この物語はフィクションです。登場する人物・団体・名称等は架空であり、実在のものとは関係ありません。
奇妙なこだわり
道路を中心としたインフラを整備しながら人口を増やし、K氏の文明は20年後には100万人に達した。正式に政府機関を設ける事になり、西田氏が初代大統領に就任した。

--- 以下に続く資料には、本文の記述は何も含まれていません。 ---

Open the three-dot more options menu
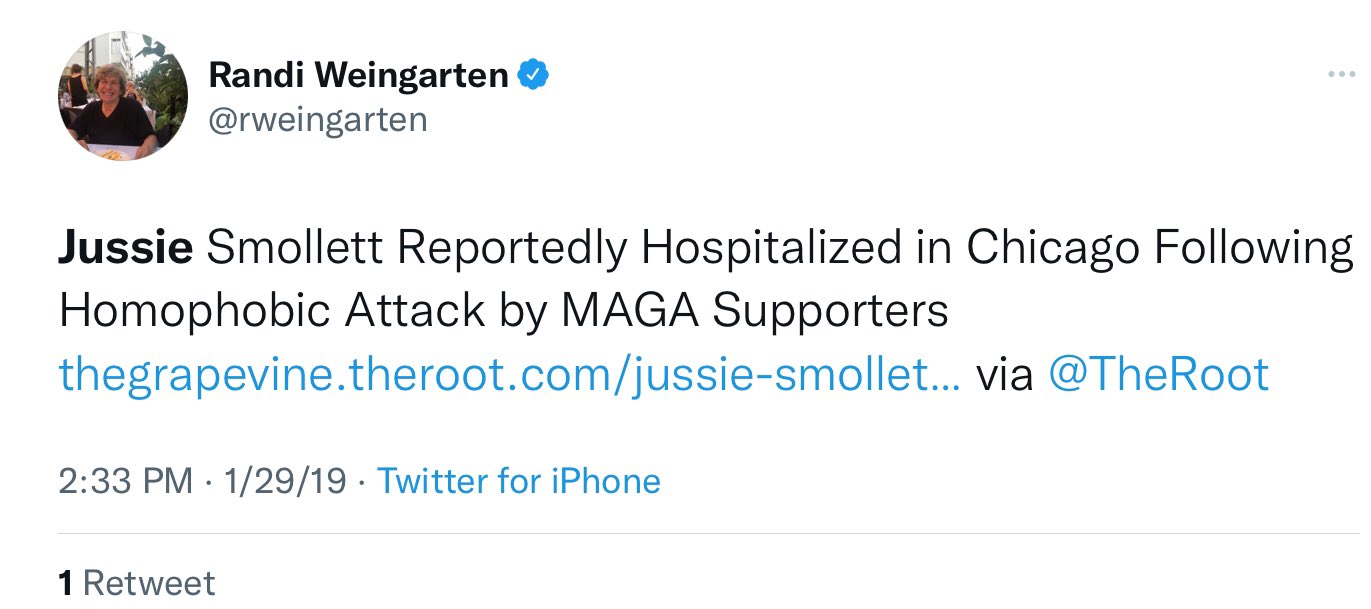Image resolution: width=1371 pixels, height=609 pixels. pyautogui.click(x=1341, y=75)
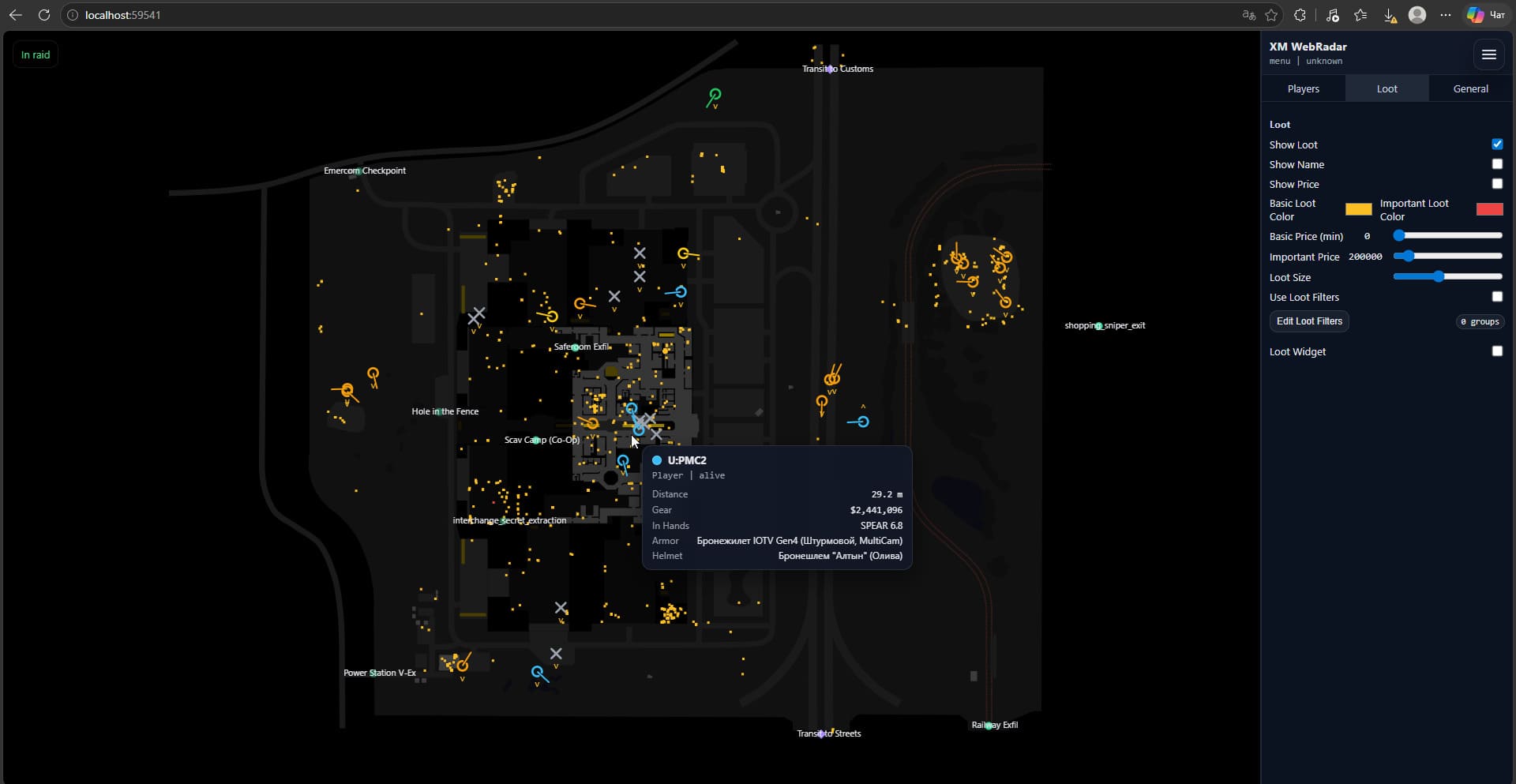
Task: Click the browser back arrow
Action: (x=16, y=15)
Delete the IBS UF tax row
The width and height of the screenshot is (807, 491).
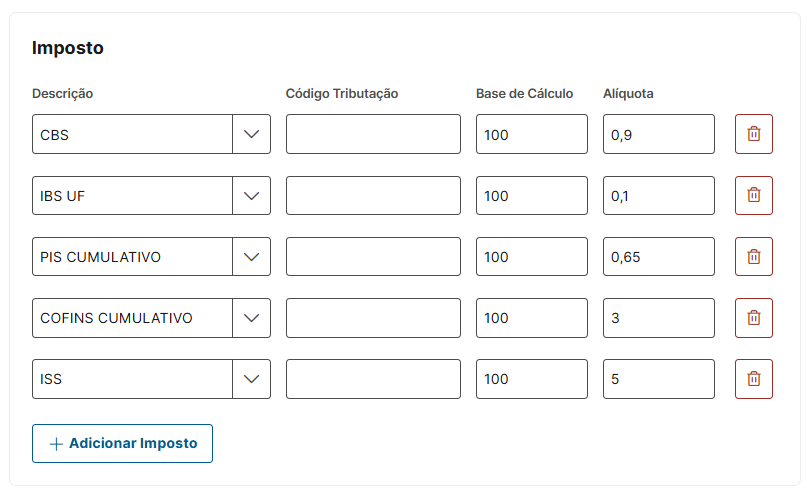754,196
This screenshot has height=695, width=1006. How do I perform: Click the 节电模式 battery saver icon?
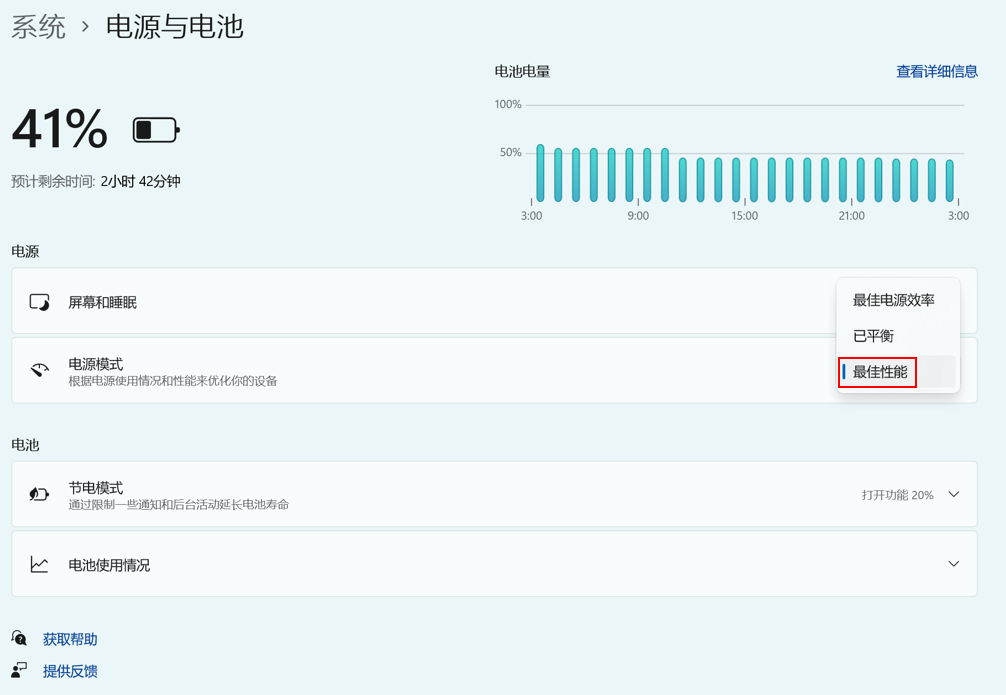point(39,495)
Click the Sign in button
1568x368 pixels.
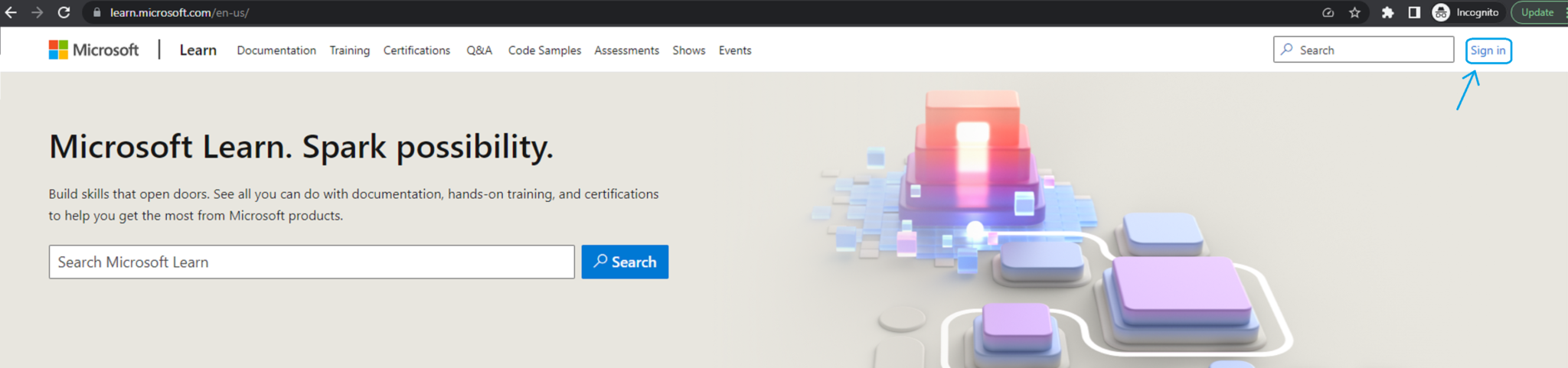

5つの基本方針の下、〔物体至上主義〕を基本理念とし憲法が制定された。情報産業は原則禁止され、超リアルな世界を目指す事になった。理念検討部門が法務省となり、その下に物体局を設けた。物体局を設けたのは情報産業や通信産業などの、物体が主体でない研究は極力排除し、物体至上主義を理念の柱にすえるのが主な目的である。
物体局のクラウド研究グループが、クラウド中に入り込んだ150億人について自由討論を行った。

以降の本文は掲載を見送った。